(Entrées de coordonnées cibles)
====

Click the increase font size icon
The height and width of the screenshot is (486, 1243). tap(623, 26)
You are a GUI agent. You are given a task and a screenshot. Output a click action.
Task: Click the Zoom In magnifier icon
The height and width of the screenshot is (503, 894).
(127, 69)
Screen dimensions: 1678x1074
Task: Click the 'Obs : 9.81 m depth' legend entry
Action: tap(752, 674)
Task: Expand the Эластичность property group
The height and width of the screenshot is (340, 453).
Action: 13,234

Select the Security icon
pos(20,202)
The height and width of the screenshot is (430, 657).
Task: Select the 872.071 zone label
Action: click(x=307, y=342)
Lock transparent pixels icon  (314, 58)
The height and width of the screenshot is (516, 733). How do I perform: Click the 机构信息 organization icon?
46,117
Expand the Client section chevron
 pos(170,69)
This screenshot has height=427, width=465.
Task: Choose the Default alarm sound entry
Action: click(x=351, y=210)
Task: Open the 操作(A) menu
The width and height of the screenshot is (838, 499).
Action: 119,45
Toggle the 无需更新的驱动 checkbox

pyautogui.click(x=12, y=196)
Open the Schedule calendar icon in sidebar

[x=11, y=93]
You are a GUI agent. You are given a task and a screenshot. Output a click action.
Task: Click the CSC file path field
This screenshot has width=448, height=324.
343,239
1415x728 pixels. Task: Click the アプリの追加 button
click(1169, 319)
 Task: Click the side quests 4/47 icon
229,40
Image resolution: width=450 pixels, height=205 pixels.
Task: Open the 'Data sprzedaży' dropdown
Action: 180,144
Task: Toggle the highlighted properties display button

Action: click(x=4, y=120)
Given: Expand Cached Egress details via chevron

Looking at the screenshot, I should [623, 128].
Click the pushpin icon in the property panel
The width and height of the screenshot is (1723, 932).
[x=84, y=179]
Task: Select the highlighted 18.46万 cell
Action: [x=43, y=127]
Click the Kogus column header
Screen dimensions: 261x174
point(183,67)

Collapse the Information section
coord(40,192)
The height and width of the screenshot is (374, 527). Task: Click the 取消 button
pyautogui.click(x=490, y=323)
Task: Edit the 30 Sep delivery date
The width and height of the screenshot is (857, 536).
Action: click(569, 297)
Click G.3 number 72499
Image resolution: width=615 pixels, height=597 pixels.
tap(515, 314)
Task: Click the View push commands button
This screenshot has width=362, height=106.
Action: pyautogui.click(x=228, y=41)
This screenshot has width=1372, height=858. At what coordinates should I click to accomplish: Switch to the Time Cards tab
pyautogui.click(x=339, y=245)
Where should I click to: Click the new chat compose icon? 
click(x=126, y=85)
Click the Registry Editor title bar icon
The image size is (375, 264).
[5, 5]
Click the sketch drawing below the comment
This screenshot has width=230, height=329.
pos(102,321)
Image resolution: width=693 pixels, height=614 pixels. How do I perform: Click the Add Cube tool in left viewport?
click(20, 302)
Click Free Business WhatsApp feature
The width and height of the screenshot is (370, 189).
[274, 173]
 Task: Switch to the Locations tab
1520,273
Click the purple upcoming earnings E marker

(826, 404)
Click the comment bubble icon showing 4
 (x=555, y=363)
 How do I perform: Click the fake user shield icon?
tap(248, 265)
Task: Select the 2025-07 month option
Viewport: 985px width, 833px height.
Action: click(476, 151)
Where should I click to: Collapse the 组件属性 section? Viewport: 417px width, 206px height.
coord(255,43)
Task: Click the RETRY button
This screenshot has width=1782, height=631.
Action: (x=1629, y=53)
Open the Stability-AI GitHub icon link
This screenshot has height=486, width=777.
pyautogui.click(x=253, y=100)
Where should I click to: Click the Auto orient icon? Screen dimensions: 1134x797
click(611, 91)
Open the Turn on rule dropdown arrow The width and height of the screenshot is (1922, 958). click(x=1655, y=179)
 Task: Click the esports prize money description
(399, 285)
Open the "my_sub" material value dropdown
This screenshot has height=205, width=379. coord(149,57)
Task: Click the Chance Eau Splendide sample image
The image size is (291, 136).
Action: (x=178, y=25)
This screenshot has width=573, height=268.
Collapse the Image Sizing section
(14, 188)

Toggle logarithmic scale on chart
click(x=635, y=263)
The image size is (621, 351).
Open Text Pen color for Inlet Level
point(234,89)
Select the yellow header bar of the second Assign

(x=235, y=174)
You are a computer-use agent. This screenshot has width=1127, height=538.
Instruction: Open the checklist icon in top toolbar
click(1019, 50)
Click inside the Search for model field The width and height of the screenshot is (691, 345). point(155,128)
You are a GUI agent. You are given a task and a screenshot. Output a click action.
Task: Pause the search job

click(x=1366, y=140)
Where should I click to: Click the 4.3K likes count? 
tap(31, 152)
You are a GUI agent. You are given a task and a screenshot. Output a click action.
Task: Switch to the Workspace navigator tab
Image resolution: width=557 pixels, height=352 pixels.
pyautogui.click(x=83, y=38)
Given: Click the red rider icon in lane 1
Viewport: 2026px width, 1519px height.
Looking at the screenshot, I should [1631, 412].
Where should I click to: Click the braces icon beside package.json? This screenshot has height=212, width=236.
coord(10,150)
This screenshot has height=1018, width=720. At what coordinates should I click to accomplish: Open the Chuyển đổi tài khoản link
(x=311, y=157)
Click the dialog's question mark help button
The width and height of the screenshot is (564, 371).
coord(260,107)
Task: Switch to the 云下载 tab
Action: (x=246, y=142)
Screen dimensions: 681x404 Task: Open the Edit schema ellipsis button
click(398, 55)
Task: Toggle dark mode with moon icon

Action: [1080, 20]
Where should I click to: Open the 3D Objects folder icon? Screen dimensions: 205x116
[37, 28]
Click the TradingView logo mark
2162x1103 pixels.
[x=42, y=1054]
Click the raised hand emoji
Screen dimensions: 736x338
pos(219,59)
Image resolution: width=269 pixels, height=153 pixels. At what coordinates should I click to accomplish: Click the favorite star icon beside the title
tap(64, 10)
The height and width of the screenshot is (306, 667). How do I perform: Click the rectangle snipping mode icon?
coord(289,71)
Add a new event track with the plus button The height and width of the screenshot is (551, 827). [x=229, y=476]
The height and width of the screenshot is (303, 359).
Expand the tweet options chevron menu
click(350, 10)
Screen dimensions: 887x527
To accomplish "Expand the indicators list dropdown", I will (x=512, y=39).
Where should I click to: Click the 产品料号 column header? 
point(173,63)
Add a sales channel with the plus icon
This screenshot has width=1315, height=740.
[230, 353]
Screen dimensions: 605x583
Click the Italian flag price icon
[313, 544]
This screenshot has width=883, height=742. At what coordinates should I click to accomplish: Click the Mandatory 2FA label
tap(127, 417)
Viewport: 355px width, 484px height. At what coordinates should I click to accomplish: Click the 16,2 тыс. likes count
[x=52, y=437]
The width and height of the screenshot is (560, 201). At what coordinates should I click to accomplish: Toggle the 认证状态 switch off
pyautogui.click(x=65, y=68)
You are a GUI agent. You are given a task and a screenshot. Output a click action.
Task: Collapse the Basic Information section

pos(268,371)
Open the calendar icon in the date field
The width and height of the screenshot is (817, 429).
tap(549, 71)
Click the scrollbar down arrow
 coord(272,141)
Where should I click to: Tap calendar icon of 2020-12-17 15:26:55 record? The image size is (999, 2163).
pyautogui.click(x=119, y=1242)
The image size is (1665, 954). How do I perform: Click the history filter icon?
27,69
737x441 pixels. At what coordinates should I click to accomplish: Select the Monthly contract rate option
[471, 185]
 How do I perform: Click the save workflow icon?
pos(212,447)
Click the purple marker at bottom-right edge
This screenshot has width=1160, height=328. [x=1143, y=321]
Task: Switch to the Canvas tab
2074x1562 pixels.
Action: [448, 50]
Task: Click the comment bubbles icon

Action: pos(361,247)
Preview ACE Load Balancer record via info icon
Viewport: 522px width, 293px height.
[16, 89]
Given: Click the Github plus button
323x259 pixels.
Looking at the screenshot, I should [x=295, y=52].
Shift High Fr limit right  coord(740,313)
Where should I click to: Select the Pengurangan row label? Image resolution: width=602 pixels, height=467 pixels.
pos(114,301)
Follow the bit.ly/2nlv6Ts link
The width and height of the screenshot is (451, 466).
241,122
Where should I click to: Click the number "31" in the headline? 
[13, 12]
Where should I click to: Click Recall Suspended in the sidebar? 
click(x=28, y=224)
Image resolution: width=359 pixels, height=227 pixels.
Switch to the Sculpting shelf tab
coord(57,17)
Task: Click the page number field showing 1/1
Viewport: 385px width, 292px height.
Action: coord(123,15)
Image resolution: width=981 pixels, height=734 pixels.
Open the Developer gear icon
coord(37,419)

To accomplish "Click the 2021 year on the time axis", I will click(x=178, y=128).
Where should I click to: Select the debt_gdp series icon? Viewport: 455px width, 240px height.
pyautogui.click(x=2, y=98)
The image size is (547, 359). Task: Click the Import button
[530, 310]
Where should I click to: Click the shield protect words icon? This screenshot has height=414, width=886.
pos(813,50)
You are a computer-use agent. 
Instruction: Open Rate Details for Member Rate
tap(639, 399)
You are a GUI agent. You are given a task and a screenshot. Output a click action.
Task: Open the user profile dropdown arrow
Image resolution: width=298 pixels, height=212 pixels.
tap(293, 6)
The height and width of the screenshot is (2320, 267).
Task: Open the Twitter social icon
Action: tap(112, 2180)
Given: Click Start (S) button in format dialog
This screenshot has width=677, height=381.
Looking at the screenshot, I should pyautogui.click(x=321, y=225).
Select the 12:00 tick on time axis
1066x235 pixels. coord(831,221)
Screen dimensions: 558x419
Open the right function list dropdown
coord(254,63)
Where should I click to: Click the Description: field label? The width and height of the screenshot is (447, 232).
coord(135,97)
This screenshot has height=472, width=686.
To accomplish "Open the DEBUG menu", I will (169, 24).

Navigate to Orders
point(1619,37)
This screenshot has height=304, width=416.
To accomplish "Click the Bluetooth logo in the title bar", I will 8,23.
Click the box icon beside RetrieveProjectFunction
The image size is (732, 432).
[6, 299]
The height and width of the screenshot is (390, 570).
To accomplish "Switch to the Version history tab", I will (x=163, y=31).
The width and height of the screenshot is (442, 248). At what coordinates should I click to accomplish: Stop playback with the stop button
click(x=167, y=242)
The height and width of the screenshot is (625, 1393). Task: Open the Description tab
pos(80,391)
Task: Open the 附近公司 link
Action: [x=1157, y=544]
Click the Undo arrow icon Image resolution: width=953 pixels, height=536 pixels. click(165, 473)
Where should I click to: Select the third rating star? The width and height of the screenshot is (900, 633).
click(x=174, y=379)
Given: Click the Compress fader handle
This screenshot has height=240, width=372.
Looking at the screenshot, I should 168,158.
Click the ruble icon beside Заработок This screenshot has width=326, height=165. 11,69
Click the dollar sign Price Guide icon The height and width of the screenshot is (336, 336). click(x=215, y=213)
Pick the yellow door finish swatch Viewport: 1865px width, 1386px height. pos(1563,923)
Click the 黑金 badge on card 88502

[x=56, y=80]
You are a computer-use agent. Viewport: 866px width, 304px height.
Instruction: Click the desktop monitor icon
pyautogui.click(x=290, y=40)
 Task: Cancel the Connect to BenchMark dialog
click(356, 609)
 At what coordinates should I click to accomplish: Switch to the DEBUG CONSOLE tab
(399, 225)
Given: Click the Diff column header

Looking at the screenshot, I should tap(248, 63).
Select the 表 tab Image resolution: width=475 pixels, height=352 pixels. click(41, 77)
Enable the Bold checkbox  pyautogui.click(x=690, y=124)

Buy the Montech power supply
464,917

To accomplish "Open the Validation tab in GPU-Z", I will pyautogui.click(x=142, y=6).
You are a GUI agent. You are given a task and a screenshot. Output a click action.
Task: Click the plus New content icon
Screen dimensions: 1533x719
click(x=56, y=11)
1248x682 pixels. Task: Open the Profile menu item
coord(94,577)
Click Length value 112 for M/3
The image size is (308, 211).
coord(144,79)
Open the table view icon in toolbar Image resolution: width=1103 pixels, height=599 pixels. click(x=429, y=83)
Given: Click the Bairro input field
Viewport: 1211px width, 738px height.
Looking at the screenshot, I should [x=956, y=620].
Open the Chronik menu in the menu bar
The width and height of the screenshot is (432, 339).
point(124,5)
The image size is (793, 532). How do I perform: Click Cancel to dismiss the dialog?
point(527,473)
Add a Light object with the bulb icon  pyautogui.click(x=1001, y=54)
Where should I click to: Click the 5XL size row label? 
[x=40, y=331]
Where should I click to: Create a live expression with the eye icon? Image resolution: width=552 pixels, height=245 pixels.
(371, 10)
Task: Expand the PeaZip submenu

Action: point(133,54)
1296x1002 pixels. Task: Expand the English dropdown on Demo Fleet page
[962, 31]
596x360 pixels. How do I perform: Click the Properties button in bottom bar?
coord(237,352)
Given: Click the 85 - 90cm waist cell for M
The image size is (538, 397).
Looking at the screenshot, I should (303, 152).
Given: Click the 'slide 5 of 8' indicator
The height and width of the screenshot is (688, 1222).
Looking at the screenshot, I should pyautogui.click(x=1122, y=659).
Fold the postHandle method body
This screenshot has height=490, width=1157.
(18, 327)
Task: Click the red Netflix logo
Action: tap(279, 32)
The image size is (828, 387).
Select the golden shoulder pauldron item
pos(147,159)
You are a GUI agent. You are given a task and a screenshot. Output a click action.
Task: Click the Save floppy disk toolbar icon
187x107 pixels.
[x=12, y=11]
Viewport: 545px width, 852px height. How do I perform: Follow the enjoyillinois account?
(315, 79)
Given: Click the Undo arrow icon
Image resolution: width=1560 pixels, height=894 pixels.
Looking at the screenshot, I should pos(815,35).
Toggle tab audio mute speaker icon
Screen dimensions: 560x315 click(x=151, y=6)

====

— Consignes de l'exercice —
Recopiez mot pour mot les lignes des enregistrements, de celle qui contient « Fold the postHandle method body » jusqu'à la fin des enregistrements, ces deux bornes comprises.

— Réponse attendue —
Fold the postHandle method body
This screenshot has height=490, width=1157.
(18, 327)
Task: Click the red Netflix logo
Action: tap(279, 32)
The image size is (828, 387).
Select the golden shoulder pauldron item
pos(147,159)
You are a GUI agent. You are given a task and a screenshot. Output a click action.
Task: Click the Save floppy disk toolbar icon
187x107 pixels.
[x=12, y=11]
Viewport: 545px width, 852px height. How do I perform: Follow the enjoyillinois account?
(315, 79)
Given: Click the Undo arrow icon
Image resolution: width=1560 pixels, height=894 pixels.
Looking at the screenshot, I should pos(815,35).
Toggle tab audio mute speaker icon
Screen dimensions: 560x315 click(x=151, y=6)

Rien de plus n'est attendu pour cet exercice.